I took the day off today to spend with the boys.  We had a bit of a daycare snafoo because of spring break, and frankly I haven't had a non-sick day with the boys in a long time so we were due.  I really wanted to do something social for Jack- he's been having a bit of a rough year in that regard.  Very few party invites, which is a very common thing for kids on the spectrum.  In fact, our local TACA chapter is making their May meeting a literal birthday party for the kids to attend since they get to go to so few of them.  Jack has had a few boys in class who are not very nice to him, and bless his sweet heart, he doesn't understand just how mean the things they say are.  He comes home and tells me how they say things like he is the most annoying kid ever, or for him to get away and never come .back, and Jack just kind of laughs about it and then says the child is his friend.  In some ways, it's a good protective mechanism, but I hate the thought of my kid being unable to defend himself

So you can imagine that I have become very protective of him when it comes to friends.  We usually stick with kids that we have known for a long time, or the children of close friends of mine.  I called most of them up to see if they wanted to "play" today but everyone was pretty busy at the last minute like this.  So I took a deep breath and grabbed Jack's class list.  I was honestly terrified.  For those of you who do not have school aged children yet, it feels much like asking someone on a date, or making a new friend as an adult and "taking that step" to socialize outside of the usual group. And the last thing on earth I want is for Jack to feel rejected.  There is a boy in his class who has always been very nice to him when I have been volunteering in the classroom, and his mom seemed nice when I met her as well.  So I did it, I called.  And asked if they wanted to go to the local bounce place with us this morning.  I figured it was a low pressure setting, with lots of white noise.  And they came!
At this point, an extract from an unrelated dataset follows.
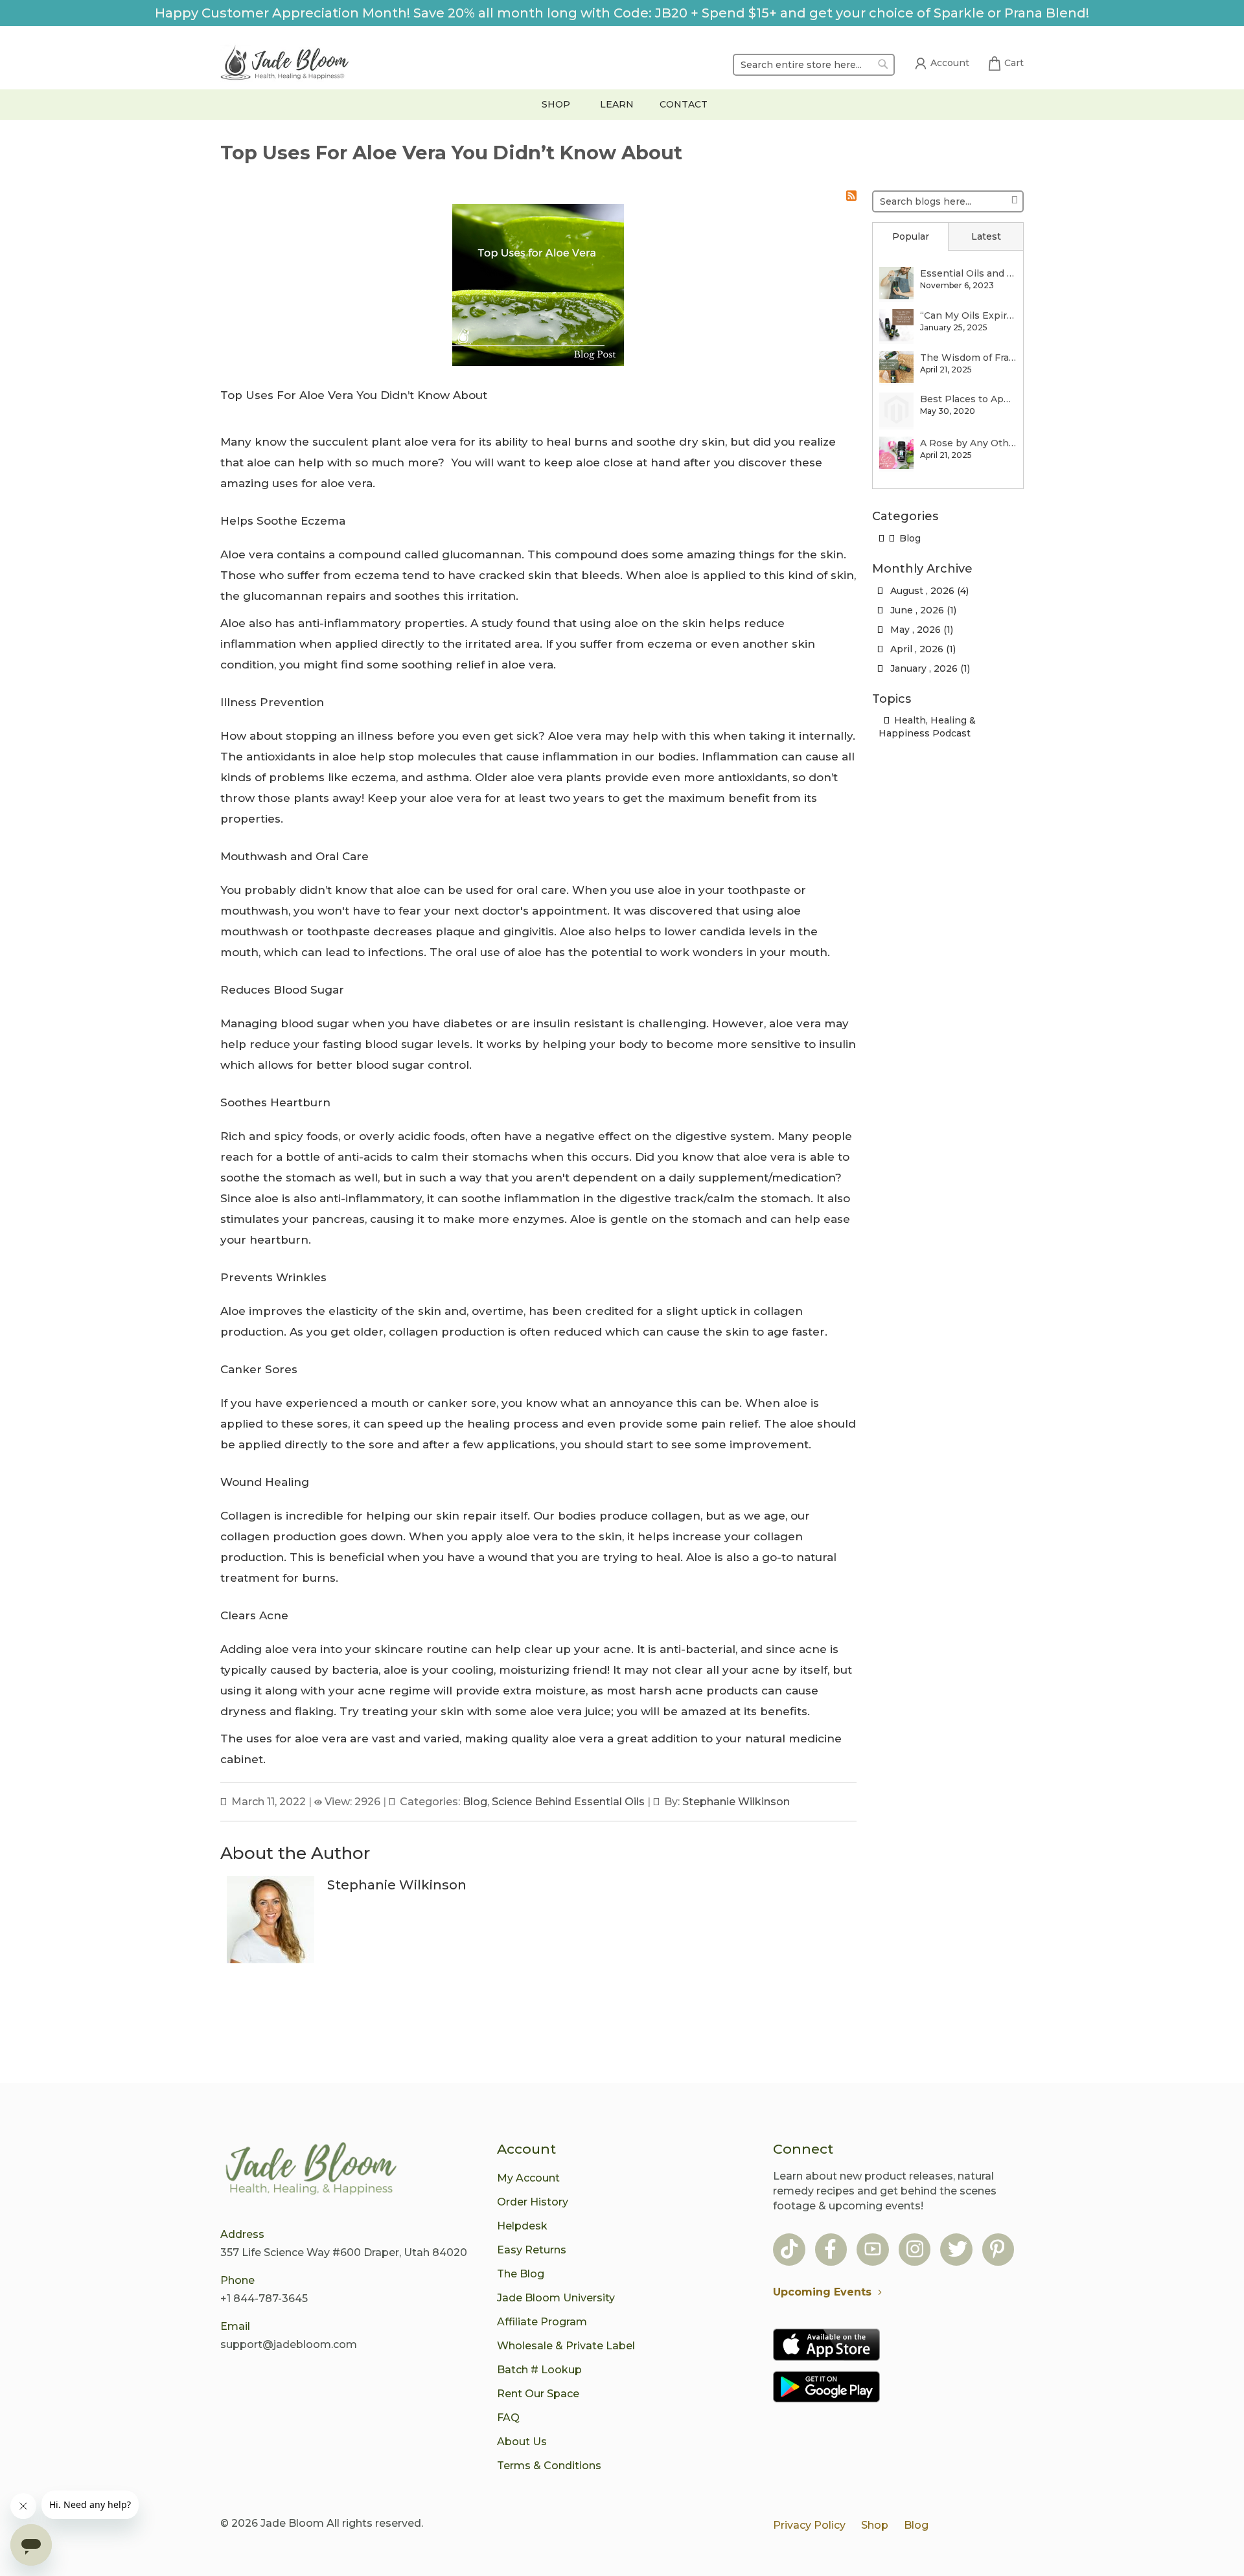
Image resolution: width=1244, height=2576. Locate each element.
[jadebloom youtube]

Jack had a GREAT morning and he and the little boy played very nicely together.  When Jack wanders off, this little boy looks for him.  He is very protective of Jack, and of other kids in general.  At one point, an older boy hit Jack when they were standing behind a structure and I didn't have a direct view.  Jack's buddy came running over to tell me, which just really touched me.  I couldn't really get Nate into actually playing on stuff, but he had fun running around anyway.  It's always difficult to decide how to broach the subject of Nate with new friends.  I have a "new" technique that's really effective.  It's what I like to call "out with it".  I just told the mom, and told her what to expect.  She was very supportive, and then she didn't have to wonder why he wasn't touching any of the bounce houses, or talking, or why he prefers to lie on the floor much of the time.  I guess I could keep it to myself, but I have a feeling that not knowing would likely make the other person more uncomfortable than knowing.  Because it's pretty obvious that Nate is not doing "typical" three year old stuff, especially when this family's two year old was there climbing all over everything. 

Anyway, the boys hugged goodbye, talked about the Orioles, and want to play again!  So so glad I took the leap after months of worrying.  Score one for Jack! and mommy!